» **What is expected**:
When you reach the line in the data below that contains "[combobox] (18, 2011)", please start repeating lines exactly, and stop after the line that contains "[w-tbird] (1261, 2133)", repeating nothing else.

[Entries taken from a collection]
========

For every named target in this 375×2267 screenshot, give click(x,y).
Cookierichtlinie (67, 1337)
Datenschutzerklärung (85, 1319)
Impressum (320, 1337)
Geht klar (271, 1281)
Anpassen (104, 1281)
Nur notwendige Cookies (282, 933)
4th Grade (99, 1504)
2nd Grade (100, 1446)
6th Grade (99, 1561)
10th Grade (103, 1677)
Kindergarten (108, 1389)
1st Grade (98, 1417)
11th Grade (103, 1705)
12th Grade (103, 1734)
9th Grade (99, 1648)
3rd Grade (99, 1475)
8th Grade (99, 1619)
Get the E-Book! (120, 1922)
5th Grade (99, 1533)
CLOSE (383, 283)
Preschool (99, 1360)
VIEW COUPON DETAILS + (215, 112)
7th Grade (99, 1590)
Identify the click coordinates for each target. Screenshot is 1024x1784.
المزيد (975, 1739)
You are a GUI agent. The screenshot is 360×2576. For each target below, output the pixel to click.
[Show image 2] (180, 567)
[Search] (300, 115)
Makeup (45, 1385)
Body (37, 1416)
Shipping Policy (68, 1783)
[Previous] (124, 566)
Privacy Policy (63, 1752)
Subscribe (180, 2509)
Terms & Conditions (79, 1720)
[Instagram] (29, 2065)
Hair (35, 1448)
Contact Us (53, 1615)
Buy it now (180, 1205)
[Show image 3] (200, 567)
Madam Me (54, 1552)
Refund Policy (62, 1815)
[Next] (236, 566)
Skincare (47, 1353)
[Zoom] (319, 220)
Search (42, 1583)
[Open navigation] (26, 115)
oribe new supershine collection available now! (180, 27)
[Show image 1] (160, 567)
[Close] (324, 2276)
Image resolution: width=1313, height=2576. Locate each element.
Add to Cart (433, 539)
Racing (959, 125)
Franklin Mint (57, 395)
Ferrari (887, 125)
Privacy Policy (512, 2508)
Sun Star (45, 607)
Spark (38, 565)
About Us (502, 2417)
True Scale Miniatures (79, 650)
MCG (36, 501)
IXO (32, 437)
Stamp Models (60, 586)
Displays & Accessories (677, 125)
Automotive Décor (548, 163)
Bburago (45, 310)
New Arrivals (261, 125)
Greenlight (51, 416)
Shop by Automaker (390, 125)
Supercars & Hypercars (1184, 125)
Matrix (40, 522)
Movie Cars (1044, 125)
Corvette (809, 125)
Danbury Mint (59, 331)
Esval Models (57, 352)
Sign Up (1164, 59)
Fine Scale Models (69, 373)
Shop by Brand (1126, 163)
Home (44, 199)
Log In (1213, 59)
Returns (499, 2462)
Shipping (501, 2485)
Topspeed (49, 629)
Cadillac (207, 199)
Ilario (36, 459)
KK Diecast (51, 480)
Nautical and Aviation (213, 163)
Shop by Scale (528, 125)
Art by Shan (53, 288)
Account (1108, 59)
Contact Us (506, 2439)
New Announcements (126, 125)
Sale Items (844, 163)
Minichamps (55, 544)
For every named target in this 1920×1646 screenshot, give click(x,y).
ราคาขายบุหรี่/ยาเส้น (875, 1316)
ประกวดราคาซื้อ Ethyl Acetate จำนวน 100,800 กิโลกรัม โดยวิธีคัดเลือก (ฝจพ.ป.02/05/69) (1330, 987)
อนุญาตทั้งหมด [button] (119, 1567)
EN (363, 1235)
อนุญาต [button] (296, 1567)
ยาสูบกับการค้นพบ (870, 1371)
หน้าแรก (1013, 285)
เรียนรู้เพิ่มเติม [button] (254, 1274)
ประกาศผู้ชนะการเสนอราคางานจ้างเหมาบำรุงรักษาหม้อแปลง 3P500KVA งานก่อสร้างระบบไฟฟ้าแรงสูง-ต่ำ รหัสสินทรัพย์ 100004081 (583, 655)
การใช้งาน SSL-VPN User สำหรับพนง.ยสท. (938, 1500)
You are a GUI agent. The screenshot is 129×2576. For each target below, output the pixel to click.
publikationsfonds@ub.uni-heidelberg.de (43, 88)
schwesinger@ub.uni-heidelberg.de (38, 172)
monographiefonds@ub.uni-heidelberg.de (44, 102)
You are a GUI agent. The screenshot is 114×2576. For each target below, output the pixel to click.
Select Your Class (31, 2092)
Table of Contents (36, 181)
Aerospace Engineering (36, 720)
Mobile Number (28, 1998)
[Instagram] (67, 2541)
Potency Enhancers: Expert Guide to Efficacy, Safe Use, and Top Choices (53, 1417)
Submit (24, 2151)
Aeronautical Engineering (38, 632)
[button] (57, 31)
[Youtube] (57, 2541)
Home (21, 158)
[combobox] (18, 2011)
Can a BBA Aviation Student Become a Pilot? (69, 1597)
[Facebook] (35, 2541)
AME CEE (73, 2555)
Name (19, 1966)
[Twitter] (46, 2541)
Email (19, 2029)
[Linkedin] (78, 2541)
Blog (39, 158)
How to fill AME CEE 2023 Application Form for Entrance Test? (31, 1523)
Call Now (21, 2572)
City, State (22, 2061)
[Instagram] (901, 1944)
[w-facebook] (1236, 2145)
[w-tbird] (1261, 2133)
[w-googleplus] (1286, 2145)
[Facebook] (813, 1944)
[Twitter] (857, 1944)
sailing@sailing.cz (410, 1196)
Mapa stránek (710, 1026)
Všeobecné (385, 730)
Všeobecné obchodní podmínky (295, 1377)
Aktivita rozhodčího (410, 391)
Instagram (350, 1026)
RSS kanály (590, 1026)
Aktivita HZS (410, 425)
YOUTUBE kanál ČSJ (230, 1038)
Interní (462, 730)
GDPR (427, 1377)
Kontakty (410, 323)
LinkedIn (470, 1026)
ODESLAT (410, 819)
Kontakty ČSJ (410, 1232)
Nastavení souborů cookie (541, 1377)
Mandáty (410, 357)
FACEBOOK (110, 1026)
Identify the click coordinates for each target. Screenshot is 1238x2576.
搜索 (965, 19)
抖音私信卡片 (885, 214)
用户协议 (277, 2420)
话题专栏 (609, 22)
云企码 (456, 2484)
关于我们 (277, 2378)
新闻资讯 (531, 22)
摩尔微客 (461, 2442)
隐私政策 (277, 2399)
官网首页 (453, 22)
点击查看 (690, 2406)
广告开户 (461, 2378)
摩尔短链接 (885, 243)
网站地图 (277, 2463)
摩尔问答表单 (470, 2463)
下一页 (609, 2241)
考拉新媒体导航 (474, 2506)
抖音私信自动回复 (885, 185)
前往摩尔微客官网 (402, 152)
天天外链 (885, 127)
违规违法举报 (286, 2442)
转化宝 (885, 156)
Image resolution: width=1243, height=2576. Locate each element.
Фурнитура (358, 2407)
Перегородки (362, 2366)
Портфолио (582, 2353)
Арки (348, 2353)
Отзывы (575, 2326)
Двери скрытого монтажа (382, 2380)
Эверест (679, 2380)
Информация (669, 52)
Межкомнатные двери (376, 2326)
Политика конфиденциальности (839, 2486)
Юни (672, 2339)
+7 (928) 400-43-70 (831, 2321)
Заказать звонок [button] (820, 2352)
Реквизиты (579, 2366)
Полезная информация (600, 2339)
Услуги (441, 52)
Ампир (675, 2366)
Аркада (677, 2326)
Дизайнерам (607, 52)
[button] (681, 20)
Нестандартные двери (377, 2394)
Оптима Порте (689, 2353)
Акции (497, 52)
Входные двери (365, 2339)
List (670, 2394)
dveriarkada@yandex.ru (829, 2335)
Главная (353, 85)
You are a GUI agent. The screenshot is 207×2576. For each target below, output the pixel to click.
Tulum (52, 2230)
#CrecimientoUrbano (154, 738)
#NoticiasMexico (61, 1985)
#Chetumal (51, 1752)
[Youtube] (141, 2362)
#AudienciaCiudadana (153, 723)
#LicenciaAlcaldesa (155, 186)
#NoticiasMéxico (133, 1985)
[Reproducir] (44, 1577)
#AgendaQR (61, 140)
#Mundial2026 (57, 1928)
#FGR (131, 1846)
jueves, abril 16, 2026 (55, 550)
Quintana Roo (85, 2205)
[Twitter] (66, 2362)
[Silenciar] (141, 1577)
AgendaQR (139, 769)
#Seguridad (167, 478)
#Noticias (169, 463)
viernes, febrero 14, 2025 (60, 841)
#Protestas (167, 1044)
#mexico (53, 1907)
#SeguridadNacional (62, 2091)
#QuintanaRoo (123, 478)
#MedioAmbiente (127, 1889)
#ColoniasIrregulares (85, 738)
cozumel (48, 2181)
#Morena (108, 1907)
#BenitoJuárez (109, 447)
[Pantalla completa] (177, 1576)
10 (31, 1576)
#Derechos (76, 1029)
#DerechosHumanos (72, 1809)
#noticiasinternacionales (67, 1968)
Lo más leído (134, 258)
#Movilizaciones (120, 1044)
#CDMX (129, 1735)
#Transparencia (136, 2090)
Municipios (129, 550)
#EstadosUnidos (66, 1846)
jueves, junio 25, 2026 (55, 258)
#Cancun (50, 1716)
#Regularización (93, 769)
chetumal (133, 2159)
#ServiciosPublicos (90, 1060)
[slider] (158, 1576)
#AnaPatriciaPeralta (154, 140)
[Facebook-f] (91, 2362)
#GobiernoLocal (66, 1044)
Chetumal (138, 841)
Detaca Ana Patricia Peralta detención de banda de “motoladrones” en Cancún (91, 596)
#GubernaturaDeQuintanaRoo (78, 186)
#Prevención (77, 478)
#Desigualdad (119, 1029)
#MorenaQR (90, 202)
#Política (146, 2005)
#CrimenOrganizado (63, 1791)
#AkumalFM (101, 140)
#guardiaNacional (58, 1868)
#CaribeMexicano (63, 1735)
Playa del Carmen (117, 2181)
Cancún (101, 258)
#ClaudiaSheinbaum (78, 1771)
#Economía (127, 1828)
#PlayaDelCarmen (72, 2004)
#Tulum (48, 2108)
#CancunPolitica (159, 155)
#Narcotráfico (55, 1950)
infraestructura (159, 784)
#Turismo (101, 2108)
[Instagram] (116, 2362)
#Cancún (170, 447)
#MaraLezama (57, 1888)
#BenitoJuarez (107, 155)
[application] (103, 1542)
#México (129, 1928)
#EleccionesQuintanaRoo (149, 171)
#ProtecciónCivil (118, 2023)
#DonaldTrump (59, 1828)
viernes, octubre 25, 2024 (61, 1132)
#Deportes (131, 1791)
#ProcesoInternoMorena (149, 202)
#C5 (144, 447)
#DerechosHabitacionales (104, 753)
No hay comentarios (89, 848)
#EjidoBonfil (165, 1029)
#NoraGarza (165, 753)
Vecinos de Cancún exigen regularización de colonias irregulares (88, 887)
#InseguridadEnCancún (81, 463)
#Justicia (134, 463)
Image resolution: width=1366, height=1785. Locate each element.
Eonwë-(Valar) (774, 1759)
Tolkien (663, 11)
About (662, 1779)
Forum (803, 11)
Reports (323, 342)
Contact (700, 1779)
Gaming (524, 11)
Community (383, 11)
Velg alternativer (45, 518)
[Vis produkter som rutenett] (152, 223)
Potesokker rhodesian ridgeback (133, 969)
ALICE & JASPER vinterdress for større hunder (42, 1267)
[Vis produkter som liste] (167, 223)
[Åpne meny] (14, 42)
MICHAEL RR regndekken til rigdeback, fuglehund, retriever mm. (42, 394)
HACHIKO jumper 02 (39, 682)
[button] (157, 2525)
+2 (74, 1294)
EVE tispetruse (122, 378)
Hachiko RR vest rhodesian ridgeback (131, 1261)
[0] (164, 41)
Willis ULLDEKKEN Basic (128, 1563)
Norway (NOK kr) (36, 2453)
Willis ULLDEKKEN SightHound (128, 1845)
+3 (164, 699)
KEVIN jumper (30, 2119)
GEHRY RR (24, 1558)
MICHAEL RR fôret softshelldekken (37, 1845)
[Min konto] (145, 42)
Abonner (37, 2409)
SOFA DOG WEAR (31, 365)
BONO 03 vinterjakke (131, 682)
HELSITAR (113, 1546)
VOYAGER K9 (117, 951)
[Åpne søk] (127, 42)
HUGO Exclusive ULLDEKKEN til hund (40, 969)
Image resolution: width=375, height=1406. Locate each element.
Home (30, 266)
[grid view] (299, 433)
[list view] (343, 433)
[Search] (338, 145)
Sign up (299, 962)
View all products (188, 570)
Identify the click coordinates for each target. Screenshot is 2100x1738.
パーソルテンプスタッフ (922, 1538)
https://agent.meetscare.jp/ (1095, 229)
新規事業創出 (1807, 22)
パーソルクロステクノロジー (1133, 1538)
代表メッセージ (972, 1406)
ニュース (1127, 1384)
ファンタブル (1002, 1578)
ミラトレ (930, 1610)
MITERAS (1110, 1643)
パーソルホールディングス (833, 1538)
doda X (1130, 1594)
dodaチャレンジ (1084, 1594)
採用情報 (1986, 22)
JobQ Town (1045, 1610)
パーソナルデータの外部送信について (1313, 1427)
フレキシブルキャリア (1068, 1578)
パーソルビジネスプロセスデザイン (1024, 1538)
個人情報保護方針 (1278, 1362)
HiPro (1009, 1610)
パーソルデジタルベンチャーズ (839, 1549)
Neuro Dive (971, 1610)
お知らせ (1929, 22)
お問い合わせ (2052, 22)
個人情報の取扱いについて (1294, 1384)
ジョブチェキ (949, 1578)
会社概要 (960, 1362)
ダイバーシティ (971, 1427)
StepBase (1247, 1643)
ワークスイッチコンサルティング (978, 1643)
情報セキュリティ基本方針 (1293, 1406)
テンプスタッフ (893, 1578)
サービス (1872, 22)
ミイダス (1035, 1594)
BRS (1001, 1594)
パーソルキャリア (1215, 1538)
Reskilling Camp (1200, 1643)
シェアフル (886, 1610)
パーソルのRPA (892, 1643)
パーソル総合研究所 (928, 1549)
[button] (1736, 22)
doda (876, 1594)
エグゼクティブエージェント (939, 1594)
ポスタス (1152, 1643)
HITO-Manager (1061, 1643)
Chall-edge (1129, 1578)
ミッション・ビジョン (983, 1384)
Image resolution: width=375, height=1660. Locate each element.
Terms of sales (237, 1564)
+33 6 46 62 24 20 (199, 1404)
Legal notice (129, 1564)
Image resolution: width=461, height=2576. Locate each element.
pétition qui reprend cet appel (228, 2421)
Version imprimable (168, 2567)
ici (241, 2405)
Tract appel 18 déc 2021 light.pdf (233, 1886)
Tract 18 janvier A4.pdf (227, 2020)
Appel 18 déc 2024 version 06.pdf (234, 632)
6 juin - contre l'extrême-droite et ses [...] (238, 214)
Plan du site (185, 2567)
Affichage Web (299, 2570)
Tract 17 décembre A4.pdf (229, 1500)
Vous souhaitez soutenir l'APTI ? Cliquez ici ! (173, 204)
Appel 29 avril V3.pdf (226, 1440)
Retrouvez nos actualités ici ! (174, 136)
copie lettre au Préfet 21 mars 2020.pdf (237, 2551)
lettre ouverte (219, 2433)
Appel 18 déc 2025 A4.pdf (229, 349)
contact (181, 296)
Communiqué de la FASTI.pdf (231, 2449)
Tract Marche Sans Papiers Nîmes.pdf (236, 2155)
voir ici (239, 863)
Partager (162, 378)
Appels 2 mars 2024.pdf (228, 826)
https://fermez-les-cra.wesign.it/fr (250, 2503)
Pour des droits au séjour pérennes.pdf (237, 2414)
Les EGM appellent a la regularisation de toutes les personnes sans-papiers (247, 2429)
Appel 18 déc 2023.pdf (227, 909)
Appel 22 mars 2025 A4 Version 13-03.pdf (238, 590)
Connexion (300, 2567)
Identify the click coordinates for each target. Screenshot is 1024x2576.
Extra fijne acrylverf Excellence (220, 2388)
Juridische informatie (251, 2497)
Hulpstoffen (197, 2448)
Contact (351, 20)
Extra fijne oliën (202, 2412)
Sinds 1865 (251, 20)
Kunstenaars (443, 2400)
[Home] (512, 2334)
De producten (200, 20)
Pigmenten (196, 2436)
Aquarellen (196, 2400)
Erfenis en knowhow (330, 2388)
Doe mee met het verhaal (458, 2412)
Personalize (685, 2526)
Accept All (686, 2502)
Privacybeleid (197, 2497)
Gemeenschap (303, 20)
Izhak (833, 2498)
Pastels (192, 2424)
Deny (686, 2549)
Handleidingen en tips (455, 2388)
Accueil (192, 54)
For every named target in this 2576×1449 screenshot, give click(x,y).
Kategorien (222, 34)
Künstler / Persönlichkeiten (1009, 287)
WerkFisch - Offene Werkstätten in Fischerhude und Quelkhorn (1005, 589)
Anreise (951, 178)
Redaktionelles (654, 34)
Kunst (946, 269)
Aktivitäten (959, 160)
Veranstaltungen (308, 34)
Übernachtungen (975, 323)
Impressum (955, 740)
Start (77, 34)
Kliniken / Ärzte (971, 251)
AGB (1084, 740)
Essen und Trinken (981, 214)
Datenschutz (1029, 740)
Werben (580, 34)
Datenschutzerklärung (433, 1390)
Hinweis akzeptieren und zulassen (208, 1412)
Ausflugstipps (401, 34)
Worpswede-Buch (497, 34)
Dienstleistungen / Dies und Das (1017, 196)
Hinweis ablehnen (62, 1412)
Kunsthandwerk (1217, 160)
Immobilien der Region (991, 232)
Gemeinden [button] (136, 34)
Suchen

========

» **Exercise response**:
[combobox] (18, 2011)
Can a BBA Aviation Student Become a Pilot? (69, 1597)
[Facebook] (35, 2541)
AME CEE (73, 2555)
Name (19, 1966)
[Twitter] (46, 2541)
Email (19, 2029)
[Linkedin] (78, 2541)
Blog (39, 158)
How to fill AME CEE 2023 Application Form for Entrance Test? (31, 1523)
Call Now (21, 2572)
City, State (22, 2061)
[Instagram] (901, 1944)
[w-facebook] (1236, 2145)
[w-tbird] (1261, 2133)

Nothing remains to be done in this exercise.